As we drove through that amazing and historic scenery, we passed signposts to placenames familiar to both of us – Hexham, Leyburn, Richmond and Penrith to name but a few – except the versions we were acquainted with were on the other side of the world. Another time, another place.

And by the time we reached the turning off the motorway to Faugh, there was no more oilseed rape, no more hedging - everything was given over to vast rolling hills – green pastures dotted liberally with sheep, and divided by those amazing walls. From the motorway we drove on a few B-roads through small villages and past little copses where no doubt pheasant and fox acted out their age-old games of life and death in the woodlands.

The motorway had been swift and dull, but the winding lanes that led us to our destination for the night opened up with scene after scene that could have been taken directly from a BBC drama series set 200 years ago. A tiny, one-lane, dry-stone bridge crossed the muddy, sheep-stamped sides of a trickling stream, edged here and there with gleaming golden tufts of greater celandine flowers. That the celandines survived along the banks where all else failed to avoid being eaten by sheep was a testimony to its toxic and bitter nature. But the blooms were beautiful, like large, lush buttercups.
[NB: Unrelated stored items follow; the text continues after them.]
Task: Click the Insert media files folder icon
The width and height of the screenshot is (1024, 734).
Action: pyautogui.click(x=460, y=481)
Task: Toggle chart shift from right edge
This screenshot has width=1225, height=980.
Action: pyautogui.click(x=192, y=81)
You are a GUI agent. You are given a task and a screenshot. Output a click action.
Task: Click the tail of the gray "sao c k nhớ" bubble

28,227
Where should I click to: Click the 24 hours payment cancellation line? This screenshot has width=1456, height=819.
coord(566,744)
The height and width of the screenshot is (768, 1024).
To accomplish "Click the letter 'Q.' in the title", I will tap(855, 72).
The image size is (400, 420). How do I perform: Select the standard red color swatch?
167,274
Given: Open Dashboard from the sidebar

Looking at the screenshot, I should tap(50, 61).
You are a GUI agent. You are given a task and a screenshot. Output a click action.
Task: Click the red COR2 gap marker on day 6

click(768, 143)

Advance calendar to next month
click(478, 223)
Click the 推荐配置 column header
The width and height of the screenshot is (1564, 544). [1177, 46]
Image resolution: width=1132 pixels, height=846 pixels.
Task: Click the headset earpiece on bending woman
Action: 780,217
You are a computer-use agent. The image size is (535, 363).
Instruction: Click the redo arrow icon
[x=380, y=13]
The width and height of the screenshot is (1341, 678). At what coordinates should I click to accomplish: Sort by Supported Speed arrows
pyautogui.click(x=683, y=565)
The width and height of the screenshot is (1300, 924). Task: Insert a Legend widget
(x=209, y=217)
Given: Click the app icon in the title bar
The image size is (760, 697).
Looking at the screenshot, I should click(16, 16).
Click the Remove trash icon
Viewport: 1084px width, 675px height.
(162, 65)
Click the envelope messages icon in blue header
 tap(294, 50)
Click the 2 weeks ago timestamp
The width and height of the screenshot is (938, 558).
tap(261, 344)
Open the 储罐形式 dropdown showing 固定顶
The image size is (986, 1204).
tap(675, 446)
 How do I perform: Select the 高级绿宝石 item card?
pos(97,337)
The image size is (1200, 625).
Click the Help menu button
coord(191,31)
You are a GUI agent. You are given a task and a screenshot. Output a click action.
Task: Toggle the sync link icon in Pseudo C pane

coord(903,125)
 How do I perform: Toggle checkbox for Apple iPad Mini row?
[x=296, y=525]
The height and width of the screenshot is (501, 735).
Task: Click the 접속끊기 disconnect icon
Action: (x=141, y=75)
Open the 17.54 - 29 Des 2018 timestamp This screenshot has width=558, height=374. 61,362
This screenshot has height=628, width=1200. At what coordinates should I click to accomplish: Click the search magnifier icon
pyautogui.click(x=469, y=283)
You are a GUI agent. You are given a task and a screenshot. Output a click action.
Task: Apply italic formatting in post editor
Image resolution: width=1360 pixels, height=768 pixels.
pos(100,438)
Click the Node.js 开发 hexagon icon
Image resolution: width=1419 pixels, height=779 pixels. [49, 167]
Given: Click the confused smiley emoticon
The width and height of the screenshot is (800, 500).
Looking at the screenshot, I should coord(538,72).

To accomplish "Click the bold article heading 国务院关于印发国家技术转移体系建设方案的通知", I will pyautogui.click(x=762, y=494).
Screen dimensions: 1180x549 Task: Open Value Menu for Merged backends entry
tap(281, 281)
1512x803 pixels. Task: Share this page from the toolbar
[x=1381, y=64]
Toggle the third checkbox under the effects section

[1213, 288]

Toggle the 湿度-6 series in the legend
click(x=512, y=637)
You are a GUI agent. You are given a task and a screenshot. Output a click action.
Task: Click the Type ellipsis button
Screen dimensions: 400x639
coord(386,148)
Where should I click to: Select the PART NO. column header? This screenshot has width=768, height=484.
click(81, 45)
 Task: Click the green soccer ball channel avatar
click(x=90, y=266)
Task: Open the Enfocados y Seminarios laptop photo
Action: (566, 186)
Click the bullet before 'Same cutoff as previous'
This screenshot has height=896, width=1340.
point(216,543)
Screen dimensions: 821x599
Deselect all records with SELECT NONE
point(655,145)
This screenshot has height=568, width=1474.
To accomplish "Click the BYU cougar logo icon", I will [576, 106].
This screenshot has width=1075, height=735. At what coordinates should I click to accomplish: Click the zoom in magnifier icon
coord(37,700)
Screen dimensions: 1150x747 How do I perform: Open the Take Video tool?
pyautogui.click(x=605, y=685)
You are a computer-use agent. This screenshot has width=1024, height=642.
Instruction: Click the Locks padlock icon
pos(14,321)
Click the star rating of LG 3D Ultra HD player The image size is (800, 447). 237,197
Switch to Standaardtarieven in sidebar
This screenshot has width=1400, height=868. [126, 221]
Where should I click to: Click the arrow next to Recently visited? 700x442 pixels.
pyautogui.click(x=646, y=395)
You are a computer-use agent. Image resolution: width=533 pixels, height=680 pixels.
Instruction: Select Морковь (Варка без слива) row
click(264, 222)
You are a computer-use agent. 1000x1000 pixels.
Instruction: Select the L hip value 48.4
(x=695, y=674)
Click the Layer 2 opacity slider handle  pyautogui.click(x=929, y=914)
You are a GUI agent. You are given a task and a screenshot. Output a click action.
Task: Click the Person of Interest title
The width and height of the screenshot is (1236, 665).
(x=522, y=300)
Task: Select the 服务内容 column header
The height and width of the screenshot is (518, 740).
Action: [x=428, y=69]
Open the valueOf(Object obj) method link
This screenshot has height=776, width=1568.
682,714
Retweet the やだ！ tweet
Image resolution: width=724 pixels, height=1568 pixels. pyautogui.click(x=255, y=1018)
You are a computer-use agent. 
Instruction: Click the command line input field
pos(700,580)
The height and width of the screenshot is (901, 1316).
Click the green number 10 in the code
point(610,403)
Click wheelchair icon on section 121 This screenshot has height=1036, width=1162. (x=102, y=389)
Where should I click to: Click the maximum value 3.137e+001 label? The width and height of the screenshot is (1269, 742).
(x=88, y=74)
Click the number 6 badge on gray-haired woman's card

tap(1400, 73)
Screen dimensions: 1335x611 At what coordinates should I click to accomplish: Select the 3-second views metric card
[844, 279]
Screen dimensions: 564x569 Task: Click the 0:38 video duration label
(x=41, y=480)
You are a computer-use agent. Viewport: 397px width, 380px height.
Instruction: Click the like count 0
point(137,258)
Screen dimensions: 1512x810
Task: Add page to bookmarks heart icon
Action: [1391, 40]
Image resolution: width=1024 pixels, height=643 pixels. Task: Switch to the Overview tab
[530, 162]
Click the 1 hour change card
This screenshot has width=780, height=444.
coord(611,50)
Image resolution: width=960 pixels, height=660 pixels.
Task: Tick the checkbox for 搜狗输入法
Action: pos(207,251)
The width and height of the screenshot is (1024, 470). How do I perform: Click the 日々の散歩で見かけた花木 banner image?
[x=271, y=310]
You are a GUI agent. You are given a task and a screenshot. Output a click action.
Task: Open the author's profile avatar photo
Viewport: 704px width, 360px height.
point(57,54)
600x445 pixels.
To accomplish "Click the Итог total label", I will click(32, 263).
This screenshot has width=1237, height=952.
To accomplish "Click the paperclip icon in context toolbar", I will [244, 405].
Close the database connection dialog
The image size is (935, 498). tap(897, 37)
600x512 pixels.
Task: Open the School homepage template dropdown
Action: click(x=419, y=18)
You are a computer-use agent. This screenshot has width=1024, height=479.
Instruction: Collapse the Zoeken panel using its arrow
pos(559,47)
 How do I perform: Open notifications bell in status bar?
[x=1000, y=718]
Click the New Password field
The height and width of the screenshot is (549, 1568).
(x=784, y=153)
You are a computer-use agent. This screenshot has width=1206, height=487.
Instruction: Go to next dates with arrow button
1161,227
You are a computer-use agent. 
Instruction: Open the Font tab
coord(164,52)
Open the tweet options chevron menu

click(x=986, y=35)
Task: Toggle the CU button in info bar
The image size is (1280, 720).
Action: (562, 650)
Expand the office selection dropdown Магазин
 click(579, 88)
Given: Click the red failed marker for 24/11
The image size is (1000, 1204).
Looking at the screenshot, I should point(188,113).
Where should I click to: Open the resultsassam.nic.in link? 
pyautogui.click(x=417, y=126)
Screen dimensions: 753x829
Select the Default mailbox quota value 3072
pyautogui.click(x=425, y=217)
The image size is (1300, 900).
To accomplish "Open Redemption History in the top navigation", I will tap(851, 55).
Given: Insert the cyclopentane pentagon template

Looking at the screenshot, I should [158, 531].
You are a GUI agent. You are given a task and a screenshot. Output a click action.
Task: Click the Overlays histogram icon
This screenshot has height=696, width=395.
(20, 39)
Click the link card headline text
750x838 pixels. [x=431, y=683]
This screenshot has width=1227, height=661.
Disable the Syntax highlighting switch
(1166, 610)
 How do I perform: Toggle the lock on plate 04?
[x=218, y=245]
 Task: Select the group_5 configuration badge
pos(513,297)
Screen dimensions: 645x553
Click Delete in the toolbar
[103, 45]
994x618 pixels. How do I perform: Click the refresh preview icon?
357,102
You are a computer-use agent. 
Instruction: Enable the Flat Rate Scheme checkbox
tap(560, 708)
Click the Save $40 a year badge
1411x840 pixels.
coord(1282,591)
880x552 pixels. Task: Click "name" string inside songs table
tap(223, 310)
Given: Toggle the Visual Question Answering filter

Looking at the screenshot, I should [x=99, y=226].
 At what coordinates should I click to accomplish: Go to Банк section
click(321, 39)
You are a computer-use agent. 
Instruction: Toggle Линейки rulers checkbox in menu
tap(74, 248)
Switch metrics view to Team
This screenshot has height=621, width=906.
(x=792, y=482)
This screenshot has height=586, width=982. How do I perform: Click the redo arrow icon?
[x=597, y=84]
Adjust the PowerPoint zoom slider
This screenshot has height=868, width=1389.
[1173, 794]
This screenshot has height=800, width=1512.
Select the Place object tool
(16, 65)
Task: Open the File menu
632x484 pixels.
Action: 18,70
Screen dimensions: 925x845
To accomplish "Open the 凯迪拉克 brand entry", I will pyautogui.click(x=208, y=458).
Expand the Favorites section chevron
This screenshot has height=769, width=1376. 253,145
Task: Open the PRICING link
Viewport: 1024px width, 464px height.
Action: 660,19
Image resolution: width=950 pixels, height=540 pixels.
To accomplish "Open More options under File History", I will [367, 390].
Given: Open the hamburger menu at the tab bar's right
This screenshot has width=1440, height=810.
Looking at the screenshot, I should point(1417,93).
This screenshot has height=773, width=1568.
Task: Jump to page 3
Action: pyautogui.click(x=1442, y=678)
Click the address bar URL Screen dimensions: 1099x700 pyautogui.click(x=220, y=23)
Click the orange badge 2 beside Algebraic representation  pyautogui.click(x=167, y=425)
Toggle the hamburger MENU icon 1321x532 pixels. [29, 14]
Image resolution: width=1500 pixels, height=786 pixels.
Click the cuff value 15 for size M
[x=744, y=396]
Along the major roads from Lincoln, Tammy had invented a driving game that she called ‘Identify the road-kill’. We were both surprised at the number of fur and feather bundles laying squashed on the road surface, or tumbled onto the grass verges of the carriageway. We were used to seeing kangaroos, wallabies, more rarely an echidna, and once a hefty wombat lying with its legs in the air as if asleep. Likewise we were no strangers to the battered corpses of innumerable crows and blackbirds – even the red feathers of an occasional Eastern Rosella, and all those turtles and large lizards who never seemed to get all the way across before making unwelcome contact with some great 45-tonne truck. But the creatures that we saw during our journeys in the UK were often mysterious, even to me, who had grown up with them.

Amongst the creatures that had met their fate on the English highways we of course spotted many pigeons and rabbits, and a few domestic pets. But I was greatly surprised by the quantity of raptors – goshawks and kestrels - along with numerous foxes, and a quite a large quantity of hedgehogs. Partridges and pheasants abounded in their grotesquely fixed poses, and I think I saw a large mole at one stage too. Other furry bundles were too long dead for identification at the speed we travelled past their last resting places, and even had we stopped to investigate, many would have been too decayed to guess at their pedigree with any accuracy.